++++ SEITENAUSZUG ++++
Anthroposophische Einrichtungen für Heilpädagogik

Anthroposophische Einrichtungen für Heilpädagogik und Sozialtherapie bieten Bildung, Begleitung, Förderung, Arbeit und Lebensformen für Kinder, Jugendliche und Erwachsene mit den verschiedensten Behinderungen und Entwicklungsproblemen.

Für Kinder und Jugendliche:
  • Frühberatung und Frühförderung
  • Heilpädagogische und integrative Kindergärten
  • Tagesschulen und Integrationsschulen
  • Heimschulen und Lebensgemeinschaften
  • Werkschulen und Ausbildungsmöglichkeiten
Für Erwachsene:
  • Arbeitsmöglichkeiten in Werkstätten und begleitete Arbeitsplätze auf dem ersten Arbeitsmarkt
  • Wohnmöglichkeiten in Wohnheimen und betreutem Wohnen
  • Dorf- und Stadtgemeinschaften
  • Weiterbildungsangebote und Kulturarbeit

Die Arbeit mit Kindern und Jugendlichen wird als Heilpädagogik bezeichnet. Bildung im Schulunterricht oder Lernen im Kindergarten wird mit therapeutischen Angeboten und meist auch ärztlicher Unterstützung zu einem interdisziplinären Gesamtkonzept verbunden, um die Entwicklung eines Kindes anzuregen und maximal zu unterstützen. Dabei kommen insbesondere die von der Anthroposophie entwickelten Methoden, wie das Konzept der Waldorfpädagogik und das spezifischeSpektrum der Therapien, etwa die Heileurythmie und die anthroposophische Medizin, zur Anwendung. Heilpädagogik ist in der Regel besonders wirksam, wenn die Eltern behinderter Kinder und Jugendlicher eng in die Zusammenarbeit einbezogen werden.
++++ ERFASSTE DATEN ++++
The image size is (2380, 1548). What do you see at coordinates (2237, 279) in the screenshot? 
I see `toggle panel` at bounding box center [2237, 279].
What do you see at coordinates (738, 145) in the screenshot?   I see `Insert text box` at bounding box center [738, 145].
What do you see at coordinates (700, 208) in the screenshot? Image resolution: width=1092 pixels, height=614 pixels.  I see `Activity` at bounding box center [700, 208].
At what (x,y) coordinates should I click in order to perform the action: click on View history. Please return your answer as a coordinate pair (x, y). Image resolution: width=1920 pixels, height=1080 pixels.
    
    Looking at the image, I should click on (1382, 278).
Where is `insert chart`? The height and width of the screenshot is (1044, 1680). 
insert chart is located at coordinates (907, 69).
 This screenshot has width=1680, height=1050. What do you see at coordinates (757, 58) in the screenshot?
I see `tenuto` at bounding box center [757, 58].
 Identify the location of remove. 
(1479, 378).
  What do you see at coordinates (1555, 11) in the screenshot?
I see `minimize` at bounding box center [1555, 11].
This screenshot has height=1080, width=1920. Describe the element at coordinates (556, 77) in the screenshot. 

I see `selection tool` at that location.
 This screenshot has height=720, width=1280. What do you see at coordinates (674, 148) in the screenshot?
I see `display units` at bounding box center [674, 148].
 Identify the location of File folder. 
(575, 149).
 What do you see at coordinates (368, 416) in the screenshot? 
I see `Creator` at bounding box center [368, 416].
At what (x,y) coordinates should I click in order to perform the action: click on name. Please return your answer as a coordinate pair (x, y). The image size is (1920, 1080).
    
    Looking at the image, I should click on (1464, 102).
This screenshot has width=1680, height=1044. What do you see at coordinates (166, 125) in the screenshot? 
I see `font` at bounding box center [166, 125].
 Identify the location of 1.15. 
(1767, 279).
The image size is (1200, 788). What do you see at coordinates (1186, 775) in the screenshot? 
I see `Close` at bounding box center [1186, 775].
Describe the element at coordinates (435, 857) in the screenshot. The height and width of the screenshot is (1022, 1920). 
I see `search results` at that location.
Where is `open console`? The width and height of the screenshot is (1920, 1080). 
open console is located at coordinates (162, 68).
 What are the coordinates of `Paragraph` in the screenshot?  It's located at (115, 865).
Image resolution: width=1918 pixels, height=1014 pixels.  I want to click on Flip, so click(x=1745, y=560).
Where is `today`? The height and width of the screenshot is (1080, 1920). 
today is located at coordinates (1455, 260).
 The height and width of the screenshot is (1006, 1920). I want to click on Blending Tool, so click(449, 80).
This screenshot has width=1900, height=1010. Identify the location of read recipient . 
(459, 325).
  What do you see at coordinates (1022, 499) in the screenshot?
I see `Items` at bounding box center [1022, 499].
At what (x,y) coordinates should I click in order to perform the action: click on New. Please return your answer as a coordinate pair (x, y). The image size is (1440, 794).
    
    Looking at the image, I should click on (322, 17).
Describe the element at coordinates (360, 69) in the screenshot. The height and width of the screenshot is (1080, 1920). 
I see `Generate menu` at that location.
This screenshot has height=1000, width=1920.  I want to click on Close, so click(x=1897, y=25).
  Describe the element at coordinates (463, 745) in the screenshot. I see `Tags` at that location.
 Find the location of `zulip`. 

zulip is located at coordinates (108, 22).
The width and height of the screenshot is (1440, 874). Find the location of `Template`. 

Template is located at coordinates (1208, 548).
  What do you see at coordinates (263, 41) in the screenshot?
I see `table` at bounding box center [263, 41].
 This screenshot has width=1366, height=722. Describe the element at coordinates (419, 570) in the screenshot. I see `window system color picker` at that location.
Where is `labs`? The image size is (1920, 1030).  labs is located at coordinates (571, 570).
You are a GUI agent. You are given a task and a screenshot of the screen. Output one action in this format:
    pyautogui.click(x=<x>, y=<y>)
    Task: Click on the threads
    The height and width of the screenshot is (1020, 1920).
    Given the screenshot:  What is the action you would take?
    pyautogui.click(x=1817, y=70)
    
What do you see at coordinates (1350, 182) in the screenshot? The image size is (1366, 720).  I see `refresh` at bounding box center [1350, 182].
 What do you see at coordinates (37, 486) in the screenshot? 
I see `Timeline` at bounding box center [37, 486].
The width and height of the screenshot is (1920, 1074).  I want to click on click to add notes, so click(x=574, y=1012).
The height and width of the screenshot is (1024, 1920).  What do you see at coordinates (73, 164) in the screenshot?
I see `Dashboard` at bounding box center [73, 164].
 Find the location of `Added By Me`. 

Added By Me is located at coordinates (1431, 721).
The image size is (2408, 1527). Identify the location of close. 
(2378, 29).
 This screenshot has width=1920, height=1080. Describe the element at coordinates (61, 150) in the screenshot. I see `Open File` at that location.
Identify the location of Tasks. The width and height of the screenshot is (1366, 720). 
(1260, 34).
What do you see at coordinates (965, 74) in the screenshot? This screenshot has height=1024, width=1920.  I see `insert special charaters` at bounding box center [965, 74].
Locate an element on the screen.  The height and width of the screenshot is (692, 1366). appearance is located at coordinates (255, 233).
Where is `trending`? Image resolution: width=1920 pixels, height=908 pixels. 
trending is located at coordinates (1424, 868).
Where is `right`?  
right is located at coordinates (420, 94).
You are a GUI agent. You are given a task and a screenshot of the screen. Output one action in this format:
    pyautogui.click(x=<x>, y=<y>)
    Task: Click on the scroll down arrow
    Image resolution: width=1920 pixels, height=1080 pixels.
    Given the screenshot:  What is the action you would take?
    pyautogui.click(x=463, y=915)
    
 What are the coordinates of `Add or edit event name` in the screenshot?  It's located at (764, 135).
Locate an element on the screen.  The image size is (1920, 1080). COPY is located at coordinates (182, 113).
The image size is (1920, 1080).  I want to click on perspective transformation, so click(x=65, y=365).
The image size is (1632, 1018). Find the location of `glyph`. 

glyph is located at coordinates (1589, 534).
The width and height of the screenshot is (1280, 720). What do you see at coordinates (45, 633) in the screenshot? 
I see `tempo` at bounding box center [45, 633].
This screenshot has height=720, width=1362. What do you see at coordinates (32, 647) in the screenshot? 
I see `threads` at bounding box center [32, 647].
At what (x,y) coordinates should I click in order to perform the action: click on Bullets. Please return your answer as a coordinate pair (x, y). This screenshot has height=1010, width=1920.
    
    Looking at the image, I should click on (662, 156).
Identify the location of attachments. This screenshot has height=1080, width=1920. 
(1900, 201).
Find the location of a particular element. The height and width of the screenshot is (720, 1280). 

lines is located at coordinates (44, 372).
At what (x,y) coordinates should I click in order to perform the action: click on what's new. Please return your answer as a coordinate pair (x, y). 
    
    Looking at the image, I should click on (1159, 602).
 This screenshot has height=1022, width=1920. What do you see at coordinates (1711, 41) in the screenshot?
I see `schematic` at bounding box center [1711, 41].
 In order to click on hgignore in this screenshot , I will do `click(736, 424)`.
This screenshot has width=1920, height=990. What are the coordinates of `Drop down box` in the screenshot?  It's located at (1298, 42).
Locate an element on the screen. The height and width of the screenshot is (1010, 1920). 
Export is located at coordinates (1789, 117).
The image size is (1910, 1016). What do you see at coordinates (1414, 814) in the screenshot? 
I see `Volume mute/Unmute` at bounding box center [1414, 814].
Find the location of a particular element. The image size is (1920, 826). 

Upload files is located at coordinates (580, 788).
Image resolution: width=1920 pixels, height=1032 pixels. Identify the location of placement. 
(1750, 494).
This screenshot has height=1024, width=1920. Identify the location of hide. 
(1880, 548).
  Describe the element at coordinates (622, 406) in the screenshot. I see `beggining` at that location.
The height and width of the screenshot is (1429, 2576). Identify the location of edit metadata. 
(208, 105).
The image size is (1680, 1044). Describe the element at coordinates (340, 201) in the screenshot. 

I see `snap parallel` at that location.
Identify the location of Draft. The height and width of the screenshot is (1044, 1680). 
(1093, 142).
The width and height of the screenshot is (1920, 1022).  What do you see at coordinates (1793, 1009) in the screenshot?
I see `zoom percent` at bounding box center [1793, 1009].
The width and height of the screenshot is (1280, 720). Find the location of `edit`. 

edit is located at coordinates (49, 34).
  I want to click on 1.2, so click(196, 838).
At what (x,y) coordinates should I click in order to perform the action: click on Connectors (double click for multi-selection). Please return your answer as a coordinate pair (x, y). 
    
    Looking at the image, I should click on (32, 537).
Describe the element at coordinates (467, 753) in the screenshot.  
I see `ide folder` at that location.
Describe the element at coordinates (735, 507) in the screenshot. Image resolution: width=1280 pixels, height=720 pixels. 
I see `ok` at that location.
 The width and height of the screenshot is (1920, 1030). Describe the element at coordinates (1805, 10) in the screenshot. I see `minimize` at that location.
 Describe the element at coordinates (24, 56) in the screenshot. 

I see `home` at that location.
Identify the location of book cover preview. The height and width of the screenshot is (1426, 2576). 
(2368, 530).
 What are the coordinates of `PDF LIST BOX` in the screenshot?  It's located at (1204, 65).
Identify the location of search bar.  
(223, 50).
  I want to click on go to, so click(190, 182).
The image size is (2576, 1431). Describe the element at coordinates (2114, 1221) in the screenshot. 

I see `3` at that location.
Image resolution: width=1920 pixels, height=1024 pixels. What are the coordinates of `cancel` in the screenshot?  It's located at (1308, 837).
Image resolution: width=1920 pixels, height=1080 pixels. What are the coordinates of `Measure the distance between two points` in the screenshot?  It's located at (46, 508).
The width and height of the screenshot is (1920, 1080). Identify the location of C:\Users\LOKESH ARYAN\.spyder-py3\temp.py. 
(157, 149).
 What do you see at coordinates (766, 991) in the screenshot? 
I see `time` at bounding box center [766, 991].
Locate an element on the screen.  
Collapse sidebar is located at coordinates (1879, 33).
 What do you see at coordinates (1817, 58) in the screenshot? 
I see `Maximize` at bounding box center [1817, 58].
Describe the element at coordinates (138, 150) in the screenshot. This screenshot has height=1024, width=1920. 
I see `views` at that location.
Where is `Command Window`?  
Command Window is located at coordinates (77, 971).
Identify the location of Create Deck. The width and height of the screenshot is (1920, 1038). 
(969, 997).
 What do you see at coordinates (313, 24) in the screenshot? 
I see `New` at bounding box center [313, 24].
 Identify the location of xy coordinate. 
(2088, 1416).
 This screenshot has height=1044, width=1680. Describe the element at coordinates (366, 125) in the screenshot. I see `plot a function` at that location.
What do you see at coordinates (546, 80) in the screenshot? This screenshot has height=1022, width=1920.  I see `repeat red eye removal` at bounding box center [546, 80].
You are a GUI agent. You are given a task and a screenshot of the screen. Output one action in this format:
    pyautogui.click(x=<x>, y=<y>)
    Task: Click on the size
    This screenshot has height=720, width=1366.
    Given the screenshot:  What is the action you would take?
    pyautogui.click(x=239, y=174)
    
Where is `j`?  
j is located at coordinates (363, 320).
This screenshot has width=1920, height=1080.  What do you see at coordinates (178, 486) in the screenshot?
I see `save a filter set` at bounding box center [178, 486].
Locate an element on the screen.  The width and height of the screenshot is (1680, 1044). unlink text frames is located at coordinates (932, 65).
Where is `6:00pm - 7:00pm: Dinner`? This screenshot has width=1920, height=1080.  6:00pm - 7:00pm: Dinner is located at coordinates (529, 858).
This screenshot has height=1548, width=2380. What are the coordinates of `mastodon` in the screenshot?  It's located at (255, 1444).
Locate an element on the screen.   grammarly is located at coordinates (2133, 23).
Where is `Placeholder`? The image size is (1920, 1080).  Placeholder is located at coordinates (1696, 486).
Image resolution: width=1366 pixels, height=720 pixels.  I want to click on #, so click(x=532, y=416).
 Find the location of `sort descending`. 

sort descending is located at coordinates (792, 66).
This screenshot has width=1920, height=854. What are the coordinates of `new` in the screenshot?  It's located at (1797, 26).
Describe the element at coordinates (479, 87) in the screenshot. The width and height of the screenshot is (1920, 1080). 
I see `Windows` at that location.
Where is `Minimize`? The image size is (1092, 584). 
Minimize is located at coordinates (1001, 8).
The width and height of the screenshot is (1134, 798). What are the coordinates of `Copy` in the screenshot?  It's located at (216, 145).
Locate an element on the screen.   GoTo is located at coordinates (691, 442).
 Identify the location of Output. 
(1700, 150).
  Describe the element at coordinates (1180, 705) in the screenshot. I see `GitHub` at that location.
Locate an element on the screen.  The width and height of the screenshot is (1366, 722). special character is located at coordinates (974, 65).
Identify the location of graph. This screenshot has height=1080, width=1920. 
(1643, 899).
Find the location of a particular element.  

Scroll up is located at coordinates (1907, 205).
++++
** ARBEITSAUFTRAG 1 **
Fassen Sie den Absatz des Seitenauszugs, der mit „Die Arbeit mit Kindern und Jugendlichen“ beginnt, als Liste zusammen, ohne seine wesentlichen Aussagen wegzulassen.
** ARBEITSAUFTRAG 2 **
Welche Wohnmöglichkeiten für Erwachsene werden im Seitenauszug genannt?
** ARBEITSAUFTRAG 3 **
Schreiben Sie im Seitenauszug die Passage von „Anthroposophische Einrichtungen für Heilpädagogik und“ bis „Behinderungen und Entwicklungsproblemen.“ neu und setzen Sie dabei „Entwicklungsstörungen“ an die Stelle von „Entwicklungsproblemen“.

** LÖSUNG 1 **
- Die Arbeit mit Kindern und Jugendlichen heißt Heilpädagogik.
- Schulunterricht oder Lernen im Kindergarten wird mit therapeutischen Angeboten und meist auch ärztlicher Unterstützung zu einem interdisziplinären Gesamtkonzept verbunden.
- Ziel ist es, die Entwicklung eines Kindes anzuregen und maximal zu unterstützen.
- Angewendet werden vor allem anthroposophische Methoden, etwa die Waldorfpädagogik sowie Therapien wie Heileurythmie und anthroposophische Medizin.
- Heilpädagogik wirkt in der Regel besonders gut, wenn die Eltern eng in die Zusammenarbeit einbezogen werden.

** LÖSUNG 2 **
Wohnheime und betreutes Wohnen.

** LÖSUNG 3 **
Anthroposophische Einrichtungen für Heilpädagogik und Sozialtherapie bieten Bildung, Begleitung, Förderung, Arbeit und Lebensformen für Kinder, Jugendliche und Erwachsene mit den verschiedensten Behinderungen und Entwicklungsstörungen.